Dopo 10 vittorie, Alì conobbe un’altra sconfitta ad opera di Ken Norton che trovò il “gancio della domenica”, ma un altro capitolo della storia della boxe stava per essere scritto. Nel 1974 il campione era George Foreman, Clay si presenta come sfidante e l’evento diventa planetario. Ne rimane una documentazione esaltante nel film documentario di Leon Gast “Quando eravamo re” che ha avuto 20 anni di gestazione.

Originariamente previsto come un film sul concerto di musica soul che doveva precedere il match tra Foreman e Alì a Kinshasa nello Zaire, in seguito divenne una cronaca ad ampio spettro del rapporto tra i due pugili e la popolazione africana che vede in Alì una specie di Messia. Foreman, più nero di Alì, viene considerato il nemico, Alì è mitizzato. Resta celebre il coro ossessivo “Alì, boma ye” (Alì, uccidilo!). Foreman è più potente e più giovane di Alì e il match è avvincente: Foreman attacca con foga per otto riprese, lo sfidante si attacca alle corde e rimbalza ad elastico per attenuare i colpi e ripartire in velocità, alla fine dell’ottavo round Foreman è stremato e Alì parte con una serie impressionante di jab e uppercut: è ko e Alì è di nuovo sul tetto del mondo dopo aver scritto un’altra pagina indimenticabile dello sport.

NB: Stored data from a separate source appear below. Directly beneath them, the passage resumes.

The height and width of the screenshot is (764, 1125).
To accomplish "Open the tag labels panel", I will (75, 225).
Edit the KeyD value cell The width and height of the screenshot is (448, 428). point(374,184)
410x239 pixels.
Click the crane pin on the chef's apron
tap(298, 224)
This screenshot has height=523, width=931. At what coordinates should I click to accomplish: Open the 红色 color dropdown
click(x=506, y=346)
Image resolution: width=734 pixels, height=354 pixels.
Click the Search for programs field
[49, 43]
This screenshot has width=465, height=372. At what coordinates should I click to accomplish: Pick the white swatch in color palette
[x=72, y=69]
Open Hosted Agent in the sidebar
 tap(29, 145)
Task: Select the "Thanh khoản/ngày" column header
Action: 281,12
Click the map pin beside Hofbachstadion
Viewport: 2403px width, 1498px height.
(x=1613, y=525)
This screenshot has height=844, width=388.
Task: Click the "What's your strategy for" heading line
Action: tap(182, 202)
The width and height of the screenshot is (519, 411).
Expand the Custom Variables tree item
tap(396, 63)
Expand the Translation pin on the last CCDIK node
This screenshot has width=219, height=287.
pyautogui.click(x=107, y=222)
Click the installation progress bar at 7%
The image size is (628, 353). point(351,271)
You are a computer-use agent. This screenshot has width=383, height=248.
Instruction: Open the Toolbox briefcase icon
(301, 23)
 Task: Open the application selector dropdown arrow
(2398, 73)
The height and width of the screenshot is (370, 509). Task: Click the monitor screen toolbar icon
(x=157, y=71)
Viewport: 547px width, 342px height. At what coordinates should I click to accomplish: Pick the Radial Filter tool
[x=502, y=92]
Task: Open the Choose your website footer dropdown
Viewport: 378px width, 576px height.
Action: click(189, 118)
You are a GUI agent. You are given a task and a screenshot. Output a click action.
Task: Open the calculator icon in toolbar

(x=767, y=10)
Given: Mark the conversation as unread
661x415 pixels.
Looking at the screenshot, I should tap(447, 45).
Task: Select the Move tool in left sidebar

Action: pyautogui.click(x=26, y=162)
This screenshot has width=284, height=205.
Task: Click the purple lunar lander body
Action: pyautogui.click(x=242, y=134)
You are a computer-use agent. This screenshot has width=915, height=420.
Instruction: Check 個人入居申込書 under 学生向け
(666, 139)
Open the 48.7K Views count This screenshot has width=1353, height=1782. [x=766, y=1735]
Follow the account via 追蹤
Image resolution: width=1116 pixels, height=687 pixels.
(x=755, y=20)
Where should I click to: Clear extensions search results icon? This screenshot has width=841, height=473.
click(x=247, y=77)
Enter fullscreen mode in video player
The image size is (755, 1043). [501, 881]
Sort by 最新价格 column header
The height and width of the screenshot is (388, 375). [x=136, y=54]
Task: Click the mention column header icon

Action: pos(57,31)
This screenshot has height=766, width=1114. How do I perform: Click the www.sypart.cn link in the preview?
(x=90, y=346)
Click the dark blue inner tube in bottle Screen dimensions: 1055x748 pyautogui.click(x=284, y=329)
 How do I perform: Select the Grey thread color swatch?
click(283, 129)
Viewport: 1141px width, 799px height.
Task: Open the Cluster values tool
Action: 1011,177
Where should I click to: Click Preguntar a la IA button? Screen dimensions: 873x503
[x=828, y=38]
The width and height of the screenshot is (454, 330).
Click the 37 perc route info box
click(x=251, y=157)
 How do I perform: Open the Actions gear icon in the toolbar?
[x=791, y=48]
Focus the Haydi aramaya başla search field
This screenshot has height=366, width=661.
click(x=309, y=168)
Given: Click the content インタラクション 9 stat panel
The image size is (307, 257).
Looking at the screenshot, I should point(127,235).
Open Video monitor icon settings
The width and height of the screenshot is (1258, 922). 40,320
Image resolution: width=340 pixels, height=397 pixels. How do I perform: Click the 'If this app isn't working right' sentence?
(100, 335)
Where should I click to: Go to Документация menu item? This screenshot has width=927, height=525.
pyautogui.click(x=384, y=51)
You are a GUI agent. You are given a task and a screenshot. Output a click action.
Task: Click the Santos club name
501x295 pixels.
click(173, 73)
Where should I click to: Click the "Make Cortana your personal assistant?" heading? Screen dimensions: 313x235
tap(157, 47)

Fu l’apice della sua carriera e sarebbe triste ricordare il lento declino che dal 1976 ha portato Alì verso una sorte che neanche il più pessimista tra i romanzieri avrebbe potuto disegnare: nel 1984 gli fu diagnosticato il morbo di Parkinson , ma l’indomito ragazzo del Kentucky non si è mai arreso. Ha commosso il mondo quando è stato l’ultimo tedoforo alle olimpiadi di Atlanta tremante e balbettante, ma sempre fiero. Gli sono state conferite decine di onorificenze tra cui la Medaglia Presidenziale della libertà, il più alto riconoscimento civile negli Usa, oggi a Louisville è in atto una vera kermesse con la presenza di parenti amici, ex avversari e tutto il circo mediatico di star e vip che fa tanto americano, ma agli amanti dello sport piace ricordare il “labbro di Louisville” che parlava e danzava sul ring sfidando prima ancora degli avversari tutti i pregiudizi e le ingiustizie della società contemporanea. Non c’è festeggiamento che possa aggiungere qualcosa al mito del “Più grande”.